An interesting discovery with the inno limbs is I get the same impact point as with the winex at 50 mtr. The true test will be at 70 and 90. Another finding is the winex is smoother at the higher weight than the inno...

Then again it may just be me..

Stan


----------



## Dave T (Mar 24, 2004)

I have three sets of W&W limbs. All three are close to their marked weight at the lowest (lightest) limb bolt setting. They all go up from there. I've never heard of any limbs that are the marked weight at the highest setting. Someone else my know of some but it's a new idea to me. I think the guy at Lancaster got it backwards. Happens to the best of us from time to time.

Dave


----------



## Paradoxical Cat (Apr 25, 2006)

Dave T said:


> I have three sets of W&W limbs. All three are close to their marked weight at the lowest (lightest) limb bolt setting. They all go up from there. I've never heard of any limbs that are the marked weight at the highest setting. Someone else my know of some but it's a new idea to me. I think the guy at Lancaster got it backwards. Happens to the best of us from time to time.
> 
> Dave


If I remember correctly, Hoyt limbs are marked for the middle of their adjustment range. I have a pair of KAP 32# limbs that have an adjustment range of 28# to > 34# on the Helix. So who knows what the marking means? I imagine that, to some degree, weight range will depend on draw length and riser geometry.

Just to clarify: draw weight and tiller are two different things. Tiller is the offset of the string distances from the top and bottom limbs, measured at the point they exit the limb pockets.

PC-


----------



## [email protected] (Jan 19, 2006)

WinWin measures poundage at 26.5 inches, instead of the US standard 28 inches. 

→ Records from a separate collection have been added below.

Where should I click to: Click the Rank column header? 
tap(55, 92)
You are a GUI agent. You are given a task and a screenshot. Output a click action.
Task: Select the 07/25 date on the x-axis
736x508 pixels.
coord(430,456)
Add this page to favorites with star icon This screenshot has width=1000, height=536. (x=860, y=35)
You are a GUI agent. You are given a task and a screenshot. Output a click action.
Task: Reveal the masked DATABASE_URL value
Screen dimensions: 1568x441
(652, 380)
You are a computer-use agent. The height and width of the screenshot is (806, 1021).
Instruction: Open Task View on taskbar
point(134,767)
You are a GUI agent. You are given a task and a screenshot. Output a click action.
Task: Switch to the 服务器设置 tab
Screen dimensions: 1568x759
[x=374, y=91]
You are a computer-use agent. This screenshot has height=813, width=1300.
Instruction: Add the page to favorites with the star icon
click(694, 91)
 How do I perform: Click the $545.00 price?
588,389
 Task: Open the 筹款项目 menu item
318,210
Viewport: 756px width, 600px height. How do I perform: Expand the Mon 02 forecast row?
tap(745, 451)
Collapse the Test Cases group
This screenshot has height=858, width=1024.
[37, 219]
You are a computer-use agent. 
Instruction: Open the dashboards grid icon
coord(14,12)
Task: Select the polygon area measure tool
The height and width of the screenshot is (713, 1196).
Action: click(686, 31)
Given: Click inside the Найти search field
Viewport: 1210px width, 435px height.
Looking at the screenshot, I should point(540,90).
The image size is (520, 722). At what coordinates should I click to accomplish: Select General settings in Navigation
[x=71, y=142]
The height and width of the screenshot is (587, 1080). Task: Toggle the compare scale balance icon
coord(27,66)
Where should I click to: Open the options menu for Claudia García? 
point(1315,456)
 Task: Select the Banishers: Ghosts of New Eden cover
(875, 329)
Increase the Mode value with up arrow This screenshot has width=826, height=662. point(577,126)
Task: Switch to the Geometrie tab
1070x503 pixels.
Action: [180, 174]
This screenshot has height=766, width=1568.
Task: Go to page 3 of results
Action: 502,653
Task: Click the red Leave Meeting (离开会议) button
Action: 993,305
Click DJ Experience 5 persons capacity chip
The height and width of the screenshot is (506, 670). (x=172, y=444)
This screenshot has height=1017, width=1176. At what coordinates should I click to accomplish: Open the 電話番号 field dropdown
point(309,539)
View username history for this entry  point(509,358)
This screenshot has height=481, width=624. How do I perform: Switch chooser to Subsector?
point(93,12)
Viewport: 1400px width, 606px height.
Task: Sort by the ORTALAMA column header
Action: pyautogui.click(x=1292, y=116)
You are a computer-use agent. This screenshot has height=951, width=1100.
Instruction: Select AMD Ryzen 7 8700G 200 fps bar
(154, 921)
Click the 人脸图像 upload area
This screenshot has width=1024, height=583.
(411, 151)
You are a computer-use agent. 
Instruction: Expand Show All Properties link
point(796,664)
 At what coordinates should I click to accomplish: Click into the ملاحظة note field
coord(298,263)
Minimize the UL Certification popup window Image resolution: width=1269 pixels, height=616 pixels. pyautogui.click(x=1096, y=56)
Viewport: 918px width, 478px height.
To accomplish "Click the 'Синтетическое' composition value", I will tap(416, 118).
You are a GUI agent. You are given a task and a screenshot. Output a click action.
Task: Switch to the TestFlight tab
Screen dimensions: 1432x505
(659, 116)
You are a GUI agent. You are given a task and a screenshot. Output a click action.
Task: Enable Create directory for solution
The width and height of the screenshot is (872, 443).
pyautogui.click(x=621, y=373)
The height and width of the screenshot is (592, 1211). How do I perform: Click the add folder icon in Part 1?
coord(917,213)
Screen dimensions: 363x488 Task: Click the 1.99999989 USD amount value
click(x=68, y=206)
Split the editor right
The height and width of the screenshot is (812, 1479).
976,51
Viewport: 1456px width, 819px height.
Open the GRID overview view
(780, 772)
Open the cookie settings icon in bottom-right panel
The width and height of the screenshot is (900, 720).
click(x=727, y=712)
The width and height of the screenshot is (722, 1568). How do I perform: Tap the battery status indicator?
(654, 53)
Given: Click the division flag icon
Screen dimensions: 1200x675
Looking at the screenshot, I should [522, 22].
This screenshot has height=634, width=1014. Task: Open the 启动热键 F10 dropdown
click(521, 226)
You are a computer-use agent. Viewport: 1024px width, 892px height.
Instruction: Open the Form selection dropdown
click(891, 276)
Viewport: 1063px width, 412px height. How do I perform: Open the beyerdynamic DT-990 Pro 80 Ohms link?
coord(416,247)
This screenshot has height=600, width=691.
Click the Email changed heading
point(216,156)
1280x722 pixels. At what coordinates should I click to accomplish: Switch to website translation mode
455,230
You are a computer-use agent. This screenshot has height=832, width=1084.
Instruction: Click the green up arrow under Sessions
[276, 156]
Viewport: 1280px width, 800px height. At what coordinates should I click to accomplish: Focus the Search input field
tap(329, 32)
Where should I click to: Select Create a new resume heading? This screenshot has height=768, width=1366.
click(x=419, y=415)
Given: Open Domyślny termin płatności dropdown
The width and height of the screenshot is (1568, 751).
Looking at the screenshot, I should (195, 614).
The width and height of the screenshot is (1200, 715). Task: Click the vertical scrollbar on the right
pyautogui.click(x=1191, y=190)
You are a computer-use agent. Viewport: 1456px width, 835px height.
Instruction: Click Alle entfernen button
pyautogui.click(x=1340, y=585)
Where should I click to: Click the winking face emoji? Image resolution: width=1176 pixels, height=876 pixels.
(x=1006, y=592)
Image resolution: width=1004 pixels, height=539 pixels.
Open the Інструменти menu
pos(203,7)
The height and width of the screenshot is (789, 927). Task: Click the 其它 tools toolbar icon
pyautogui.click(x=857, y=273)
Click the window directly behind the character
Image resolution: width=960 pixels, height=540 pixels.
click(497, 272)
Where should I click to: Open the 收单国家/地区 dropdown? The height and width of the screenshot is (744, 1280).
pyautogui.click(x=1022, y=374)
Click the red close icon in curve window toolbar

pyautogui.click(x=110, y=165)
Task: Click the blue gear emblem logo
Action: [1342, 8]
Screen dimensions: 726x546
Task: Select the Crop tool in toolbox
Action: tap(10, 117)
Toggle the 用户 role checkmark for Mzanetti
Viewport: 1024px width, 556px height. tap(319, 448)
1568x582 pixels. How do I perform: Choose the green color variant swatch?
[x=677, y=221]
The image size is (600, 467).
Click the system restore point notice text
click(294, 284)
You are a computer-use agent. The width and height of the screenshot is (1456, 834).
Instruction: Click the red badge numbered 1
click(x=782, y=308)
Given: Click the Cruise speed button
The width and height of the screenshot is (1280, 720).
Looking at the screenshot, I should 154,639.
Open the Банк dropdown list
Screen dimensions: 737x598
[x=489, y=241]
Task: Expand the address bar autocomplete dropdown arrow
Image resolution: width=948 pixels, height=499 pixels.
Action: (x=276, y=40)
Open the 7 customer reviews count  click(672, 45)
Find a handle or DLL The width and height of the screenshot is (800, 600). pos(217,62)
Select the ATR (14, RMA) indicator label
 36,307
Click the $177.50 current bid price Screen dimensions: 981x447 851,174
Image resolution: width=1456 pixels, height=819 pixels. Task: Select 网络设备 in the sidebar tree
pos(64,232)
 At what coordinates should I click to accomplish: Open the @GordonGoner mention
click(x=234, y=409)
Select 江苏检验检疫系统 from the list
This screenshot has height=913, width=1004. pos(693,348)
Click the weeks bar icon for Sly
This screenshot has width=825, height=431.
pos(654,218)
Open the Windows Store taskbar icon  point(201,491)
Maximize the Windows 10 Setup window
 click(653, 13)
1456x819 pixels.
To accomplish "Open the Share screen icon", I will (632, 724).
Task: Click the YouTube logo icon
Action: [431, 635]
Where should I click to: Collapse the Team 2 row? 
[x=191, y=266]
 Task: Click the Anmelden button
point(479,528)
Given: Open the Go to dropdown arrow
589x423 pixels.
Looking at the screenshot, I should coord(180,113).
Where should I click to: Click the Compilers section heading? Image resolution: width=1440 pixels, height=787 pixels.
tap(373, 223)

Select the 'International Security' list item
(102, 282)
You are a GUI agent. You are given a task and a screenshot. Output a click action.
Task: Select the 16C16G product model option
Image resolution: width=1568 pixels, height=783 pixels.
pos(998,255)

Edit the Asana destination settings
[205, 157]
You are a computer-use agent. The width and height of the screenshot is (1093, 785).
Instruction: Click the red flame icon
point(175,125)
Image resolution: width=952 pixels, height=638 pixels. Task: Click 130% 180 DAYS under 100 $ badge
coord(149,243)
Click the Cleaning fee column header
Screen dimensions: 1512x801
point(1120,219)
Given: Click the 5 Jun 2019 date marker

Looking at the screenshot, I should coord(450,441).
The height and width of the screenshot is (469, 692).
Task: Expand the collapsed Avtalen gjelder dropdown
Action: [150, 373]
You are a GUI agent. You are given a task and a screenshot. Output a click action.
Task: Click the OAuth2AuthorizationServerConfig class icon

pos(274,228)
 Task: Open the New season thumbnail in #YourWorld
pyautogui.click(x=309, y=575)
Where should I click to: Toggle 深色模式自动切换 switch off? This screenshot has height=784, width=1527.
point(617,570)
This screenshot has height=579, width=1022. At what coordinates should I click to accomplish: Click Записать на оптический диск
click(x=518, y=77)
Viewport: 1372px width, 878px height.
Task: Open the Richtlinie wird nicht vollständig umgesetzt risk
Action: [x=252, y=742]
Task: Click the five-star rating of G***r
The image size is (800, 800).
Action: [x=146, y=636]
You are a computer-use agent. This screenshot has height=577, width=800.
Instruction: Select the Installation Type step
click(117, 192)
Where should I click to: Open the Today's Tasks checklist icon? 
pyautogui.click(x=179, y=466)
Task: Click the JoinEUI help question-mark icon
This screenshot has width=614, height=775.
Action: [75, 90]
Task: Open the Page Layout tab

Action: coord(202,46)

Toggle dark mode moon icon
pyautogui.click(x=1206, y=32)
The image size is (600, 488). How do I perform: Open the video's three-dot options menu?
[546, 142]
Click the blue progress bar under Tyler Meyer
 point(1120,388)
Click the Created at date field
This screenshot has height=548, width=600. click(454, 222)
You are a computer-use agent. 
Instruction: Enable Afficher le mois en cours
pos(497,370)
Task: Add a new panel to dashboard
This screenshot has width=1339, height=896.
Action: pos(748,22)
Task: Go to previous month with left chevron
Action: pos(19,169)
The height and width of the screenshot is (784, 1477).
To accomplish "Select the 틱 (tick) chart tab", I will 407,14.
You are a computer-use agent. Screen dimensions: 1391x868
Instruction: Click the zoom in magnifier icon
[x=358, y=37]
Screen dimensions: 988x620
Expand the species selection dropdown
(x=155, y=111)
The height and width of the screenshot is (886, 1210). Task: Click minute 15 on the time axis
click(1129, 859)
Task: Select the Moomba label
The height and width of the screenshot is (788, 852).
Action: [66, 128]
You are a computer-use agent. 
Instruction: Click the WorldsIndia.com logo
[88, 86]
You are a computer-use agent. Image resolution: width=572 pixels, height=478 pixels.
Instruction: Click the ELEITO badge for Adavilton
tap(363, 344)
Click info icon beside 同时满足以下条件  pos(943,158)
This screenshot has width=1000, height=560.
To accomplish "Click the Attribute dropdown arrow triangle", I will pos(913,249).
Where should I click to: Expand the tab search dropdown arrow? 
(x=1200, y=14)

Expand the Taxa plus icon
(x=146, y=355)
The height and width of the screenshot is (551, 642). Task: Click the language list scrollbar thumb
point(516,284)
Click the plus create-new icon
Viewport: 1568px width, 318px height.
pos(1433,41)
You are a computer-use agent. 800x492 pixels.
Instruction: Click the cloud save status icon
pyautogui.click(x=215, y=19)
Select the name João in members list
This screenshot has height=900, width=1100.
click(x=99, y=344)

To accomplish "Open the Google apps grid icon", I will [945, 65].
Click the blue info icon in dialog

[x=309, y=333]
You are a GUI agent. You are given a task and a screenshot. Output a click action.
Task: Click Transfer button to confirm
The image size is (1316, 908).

Currently, all sets of WW limbs that I've used, the lightest tiller setting, at 28" was within a half pound of where it was supposed to be.


----------



## Progen (Mar 17, 2006)

[email protected] said:


> WinWin measures poundage at 26.5 inches, instead of the US standard 28 inches.
> 
> ...


Yeah, that's what the Win & Win manual says so it's not a matter of them giving you more poundage for your money, just that they measure it differently.


----------



## montana1329 (Apr 7, 2007)

Thanks everyone for all their input! I probably woulda keeled over trying to pull back 44# limbs, especially after my last limbs are 26 #ers!



ksarcher said:


> I have Inno 36# and Winex 40#. With the limb bolts at minimum setting (limbs even with top of pocket). The inno are 38# and the winex are 42.5#. If I set the clicker to a 28" draw the limbs are right on.
> 
> An interesting discovery with the inno limbs is I get the same impact point as with the winex at 50 mtr. The true test will be at 70 and 90. Another finding is the winex is smoother at the higher weight than the inno...
> 
> Stan


Very interesting. So without changing anything on the riser the 36# inno's hit where your Winex 40#'s hit? So the Inno is noticably more effecient than the Winex?


----------



## Paradoxical Cat (Apr 25, 2006)

montana1329 said:


> Thanks everyone for all their input! I probably woulda keeled over trying to pull back 44# limbs, especially after my last limbs are 26 #ers!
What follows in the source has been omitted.